While interested, the groups said it’s a long way before they’re willing to sign anything.
“I think it’s premature to discuss anything right now,” Porter Ridge Vice President Mike Vagnone said. “We’re certainly behind anything in the community that benefits the kids.”
Originally broached this fall, Stallings hopes to use a public-private partnership to build an 80-acre complex, potentially consisting of an indoor facility and at least four outdoor athletic fields. Data collected by National Amateur Sports projects an estimated 131,000 people annually traveling to Stallings to use the facility, spending $105 per visit on average. It could be argued that figure is slightly low, as Mecklenburg County uses a $231 average spending cost, when doing projections. Multiplying $105 by 131,000 people, that projects out to a yearly injection of $13.7 million into the Stallings economy.
With the Monroe Bypass coming through, Carolina Courts has to relocate from their current location. However despite the letter of interest, the business isn’t ready to sign on with Stallings just yet.
“At this point, we haven’t ruled any place out,”Carolina Courts President Ron Esser said. “Stallings and Indian Trail are the two top spots in Union County, but that’s not to say Wesley Chapel or Marvin might not come in.”
Indian Trail’s economic development department has been working with Carolina Courts since this fall to find options in the town, Esser said, while Stallings has pursued them since talk of the Sportsplex first began.
“They have to do what they feel is in their best interest,” Indian Trail Mayor John Quinn said. “I think they’re an asset to the town.”
The business can’t make a decision until they hear back from the Turnpike Authority, Esser said. All of the businesses being displaced by the Monroe Bypass construction will receive a financial settlement, but that figure isn’t expected until January, at the earliest.
“At this point, we don’t know what we’re getting for the gym,” Esser said, adding that a final settlement should be completed by March. As part of that settlement, Carolina Courts would continue to use the current building until a new one is completed, leasing it from the Turnpike Authority. Within the next 90 days, he anticipates making a final decision as to which town to locate in.
Landmark Development officials meanwhile adopted a wait and see approach, suggesting the town needs to take action sooner rather than later.
“Without immediate growth, (this) is a bedroom community,” the letter of interest reads.
Council members cautioned not to rush out and approve development just to appease potential stakeholders.

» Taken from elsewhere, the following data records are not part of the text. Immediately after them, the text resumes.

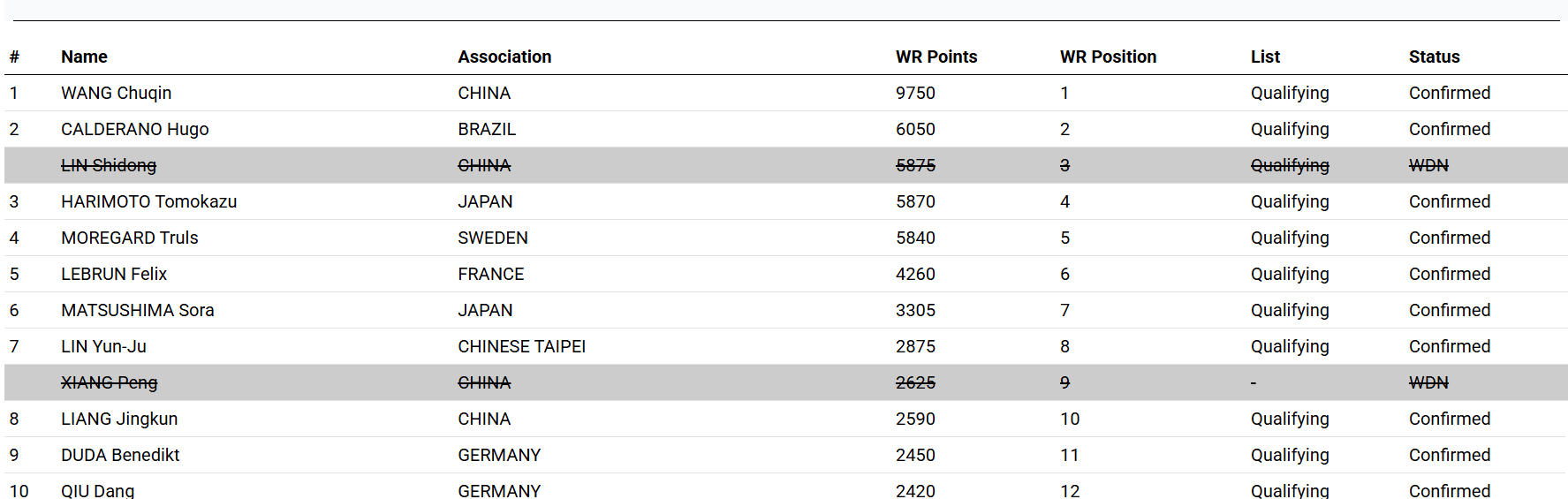
Task: Select player LEBRUN Felix
Action: (114, 274)
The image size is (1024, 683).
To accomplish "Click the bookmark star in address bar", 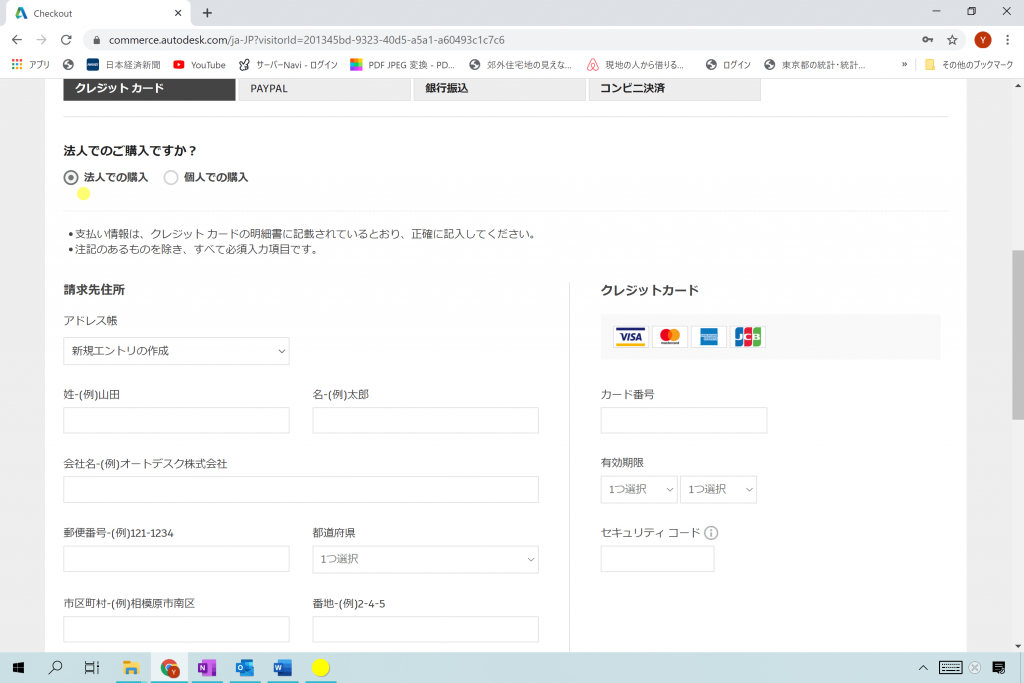I will [x=952, y=41].
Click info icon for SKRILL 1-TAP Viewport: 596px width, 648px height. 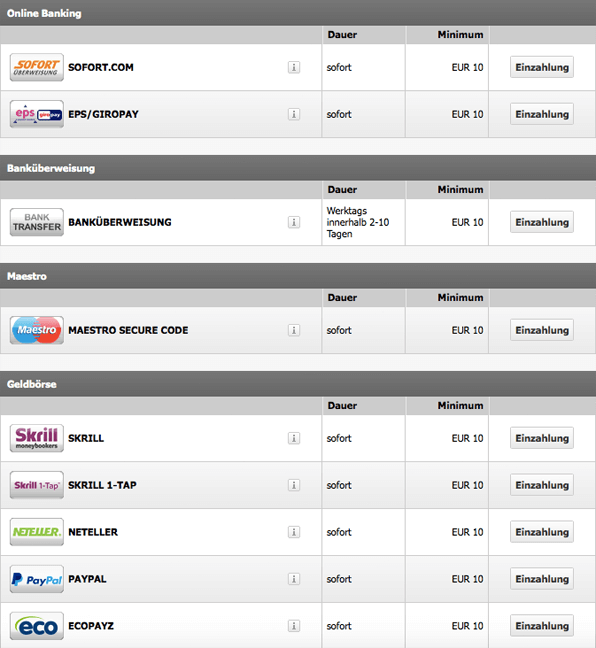coord(294,485)
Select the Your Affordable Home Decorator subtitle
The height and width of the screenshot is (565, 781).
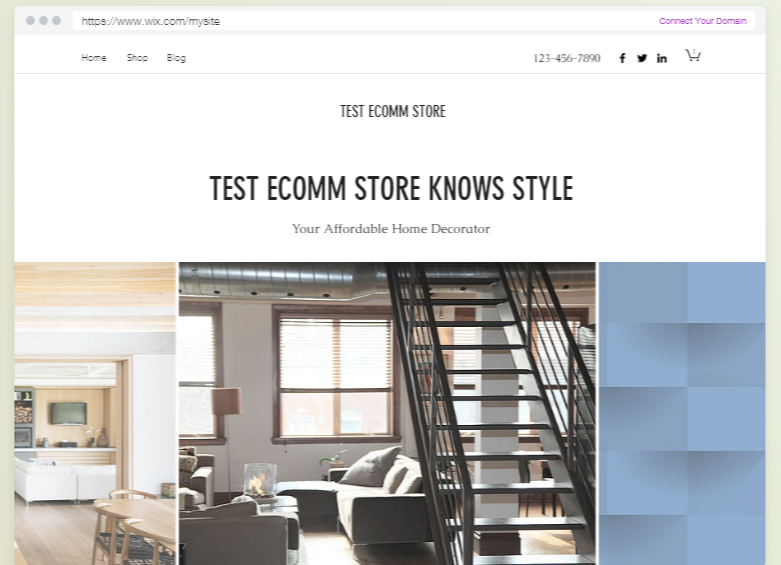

“This really ties into what our vision of Stallings is,” council member Paul Frost said. “We don’t need to be the Disneyland of Charlotte. At the same time, this (Sportsplex) could be a good quality of life enhancement.”
The Stallings tax base is currently 80 percent residential and 20 percent commercial, Town Manager Brian Matthews reminded council members.
“Ultimately, if you’re a bedroom community, the bedrooms pay the bill,” Matthews said. “We are 80 percent residential and that is a heavy burden.”
Getting answers on partnerships
The town council also authorized the subcommittee to meet with Jonathan Fines from Fines Strategy, to get consulting help on how a public/private partnership of this size would move forward.
Questions involve how it would be funded. The first option would involve Stallings purchasing the land and leasing it to National Amateur Sports. Once the lease is in place, National Amateur Sports would become the umbrella management organization which would work with and help recruit potential tenants. If Stallings purchased the land, the town would make debt service payments. The return of investment for the town would come in the form of increased land value, from hotels and that sort of thing.
Under the second option of an equity partnership, Stallings would agree to provide annual payments for ten years. At the end of the term, the town would own the land and operate as a minority partner, sharing in any profits generated by the facility.
The town could pay out of pocket for the land,using the General Fund, get a loan or use a bond referendum.